#### EXERCISE INSTRUCTIONS:
Gather and copy out every line of the material that contains the string "pixels". Count a line only if the letters match in case.
★ ★ ★ ★
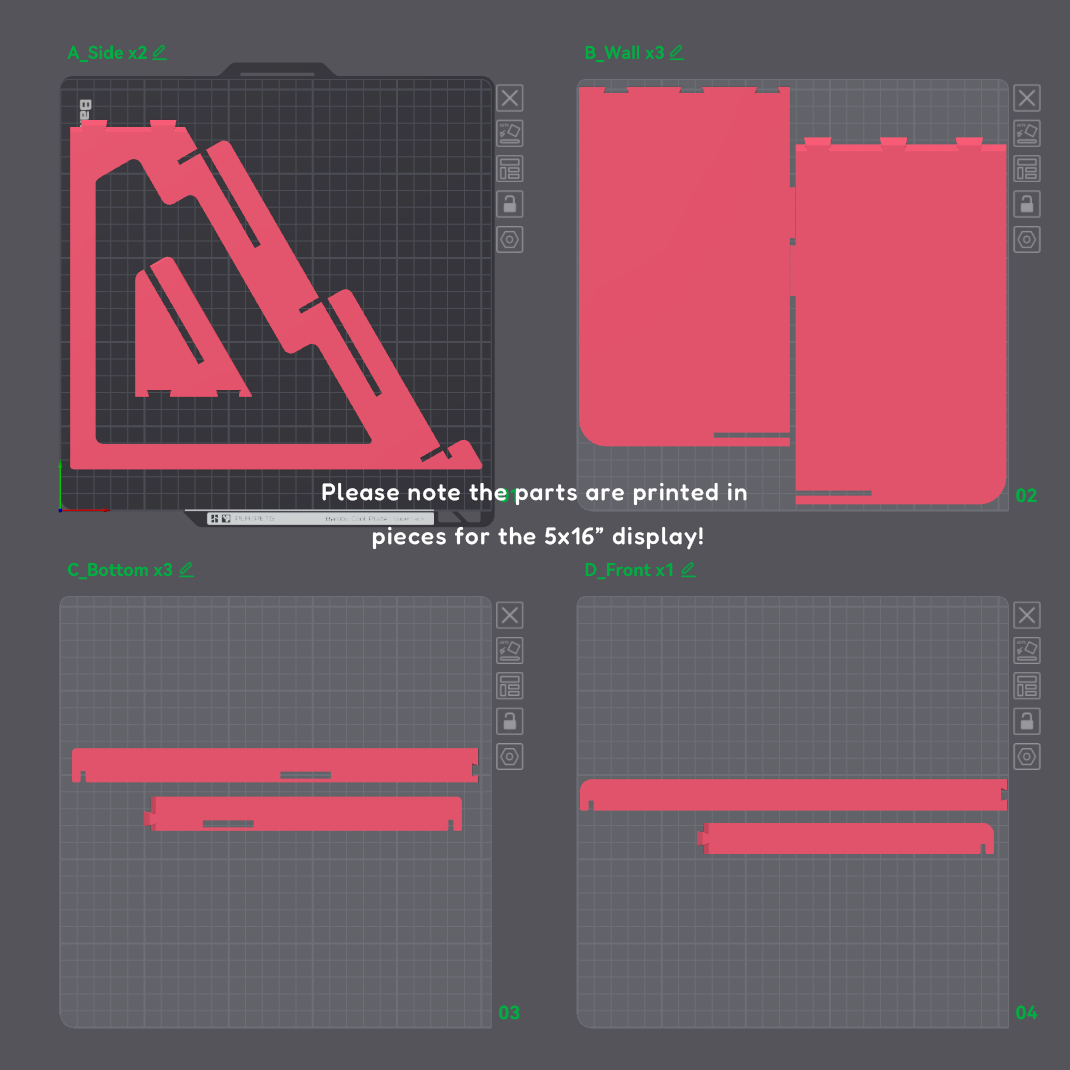The image size is (1070, 1070).
Task: Auto-orient objects on the B_Wall plate
Action: (1026, 134)

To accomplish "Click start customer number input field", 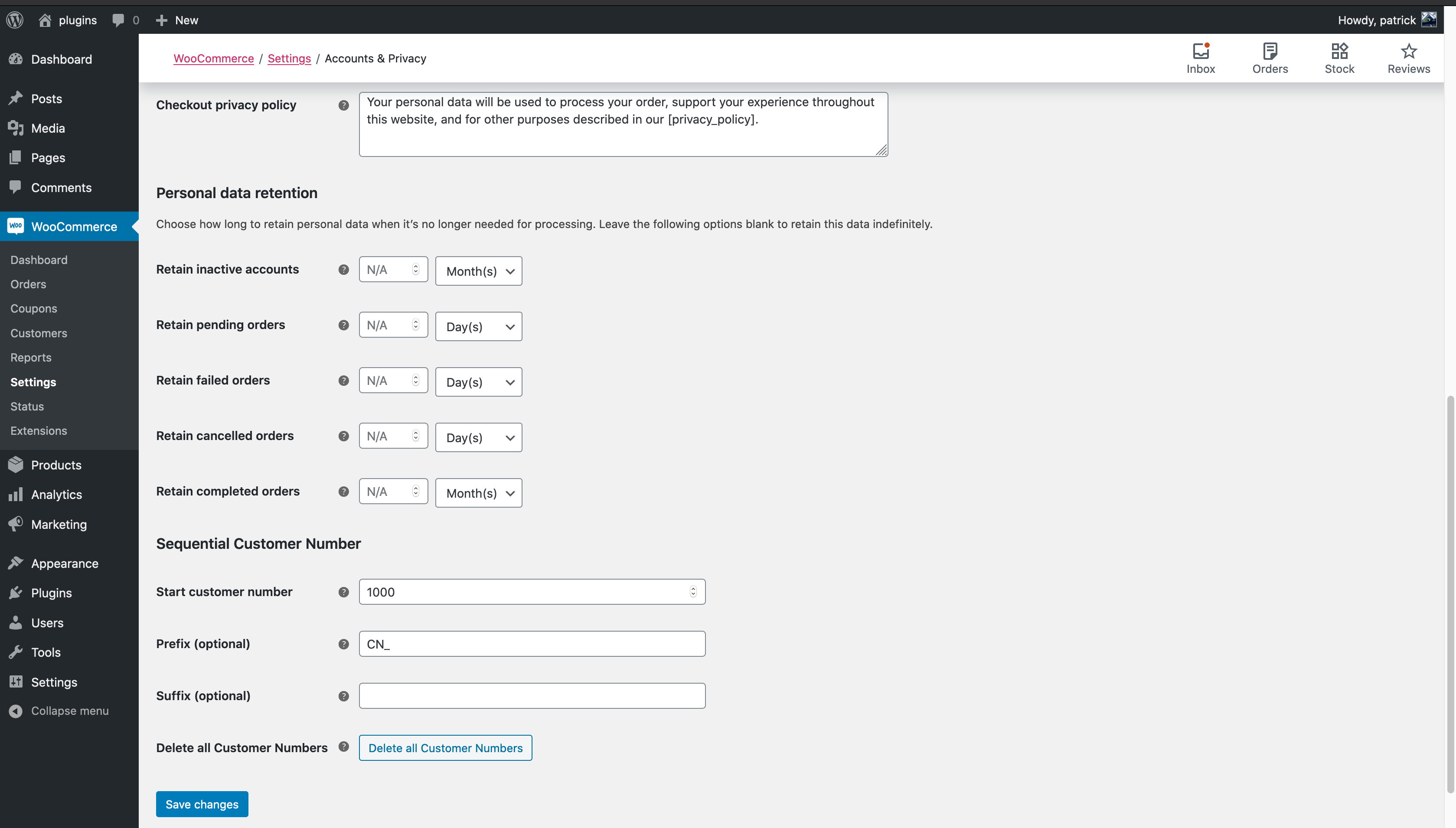I will [x=531, y=591].
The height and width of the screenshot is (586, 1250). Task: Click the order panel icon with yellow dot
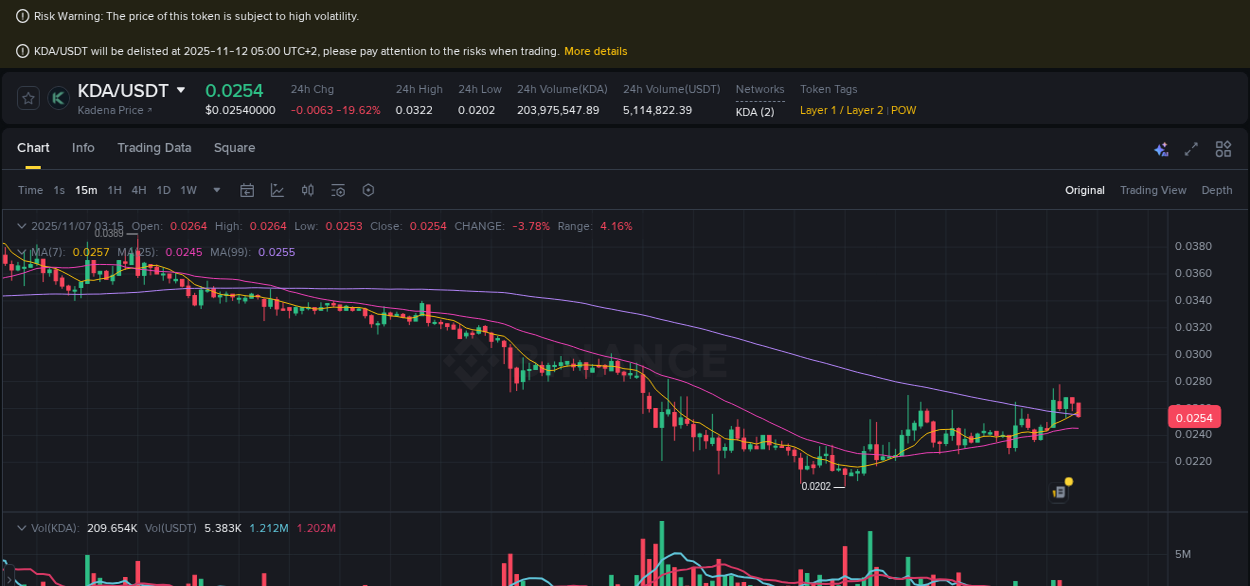click(x=1060, y=491)
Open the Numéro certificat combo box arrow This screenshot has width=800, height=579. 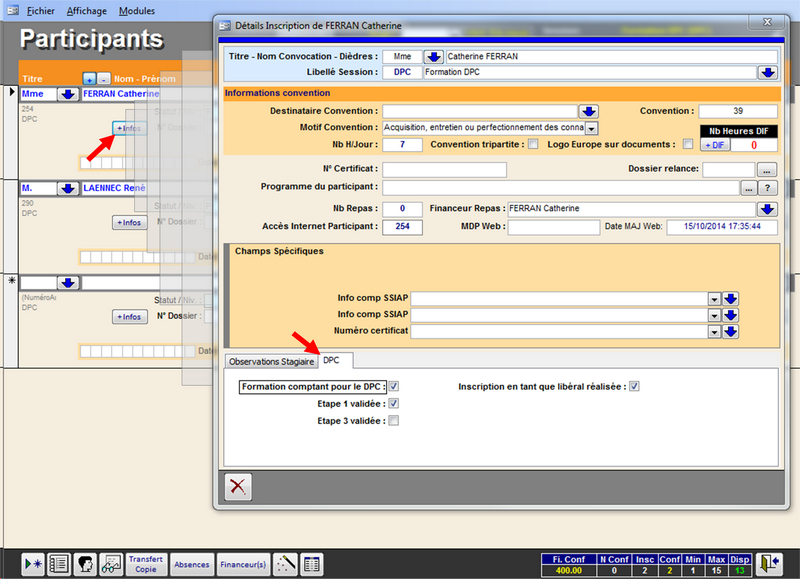point(714,331)
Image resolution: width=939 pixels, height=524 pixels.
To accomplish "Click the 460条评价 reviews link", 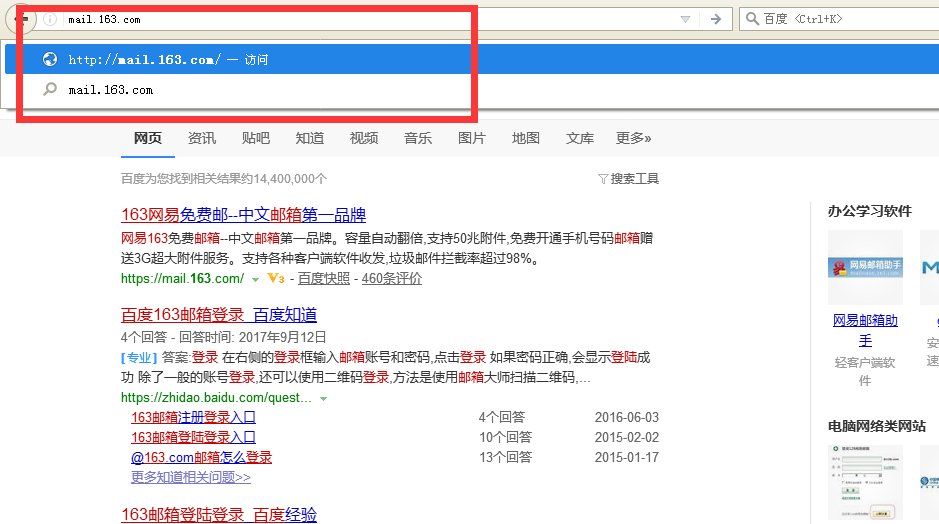I will tap(392, 279).
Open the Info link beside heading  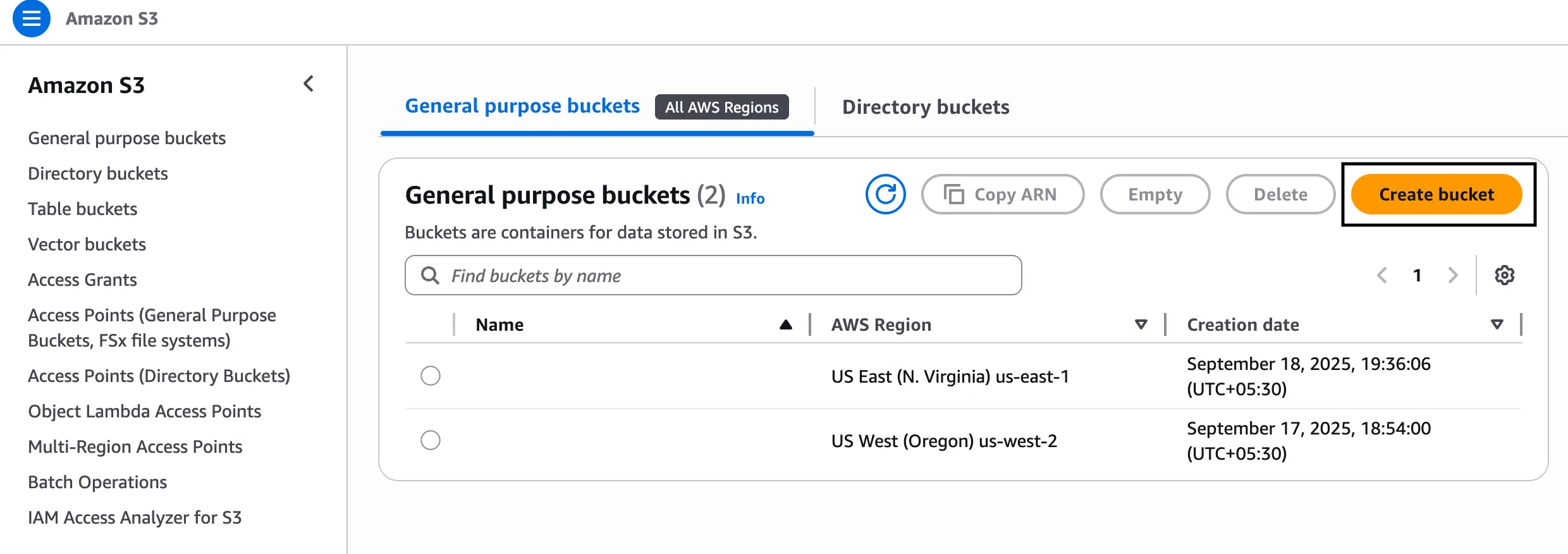point(750,199)
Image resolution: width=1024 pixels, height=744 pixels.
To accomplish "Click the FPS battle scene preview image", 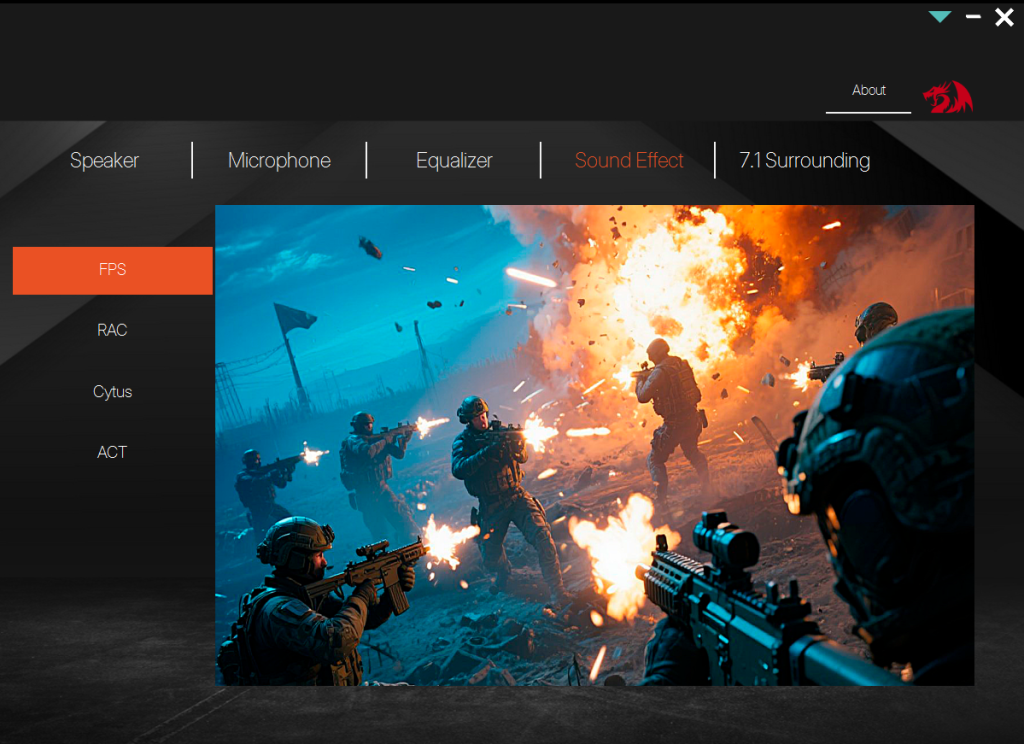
★ ★ ★ ★
#### THE RESPONSE:
Image resolution: width=939 pixels, height=524 pixels.
Image resolution: width=1024 pixels, height=744 pixels.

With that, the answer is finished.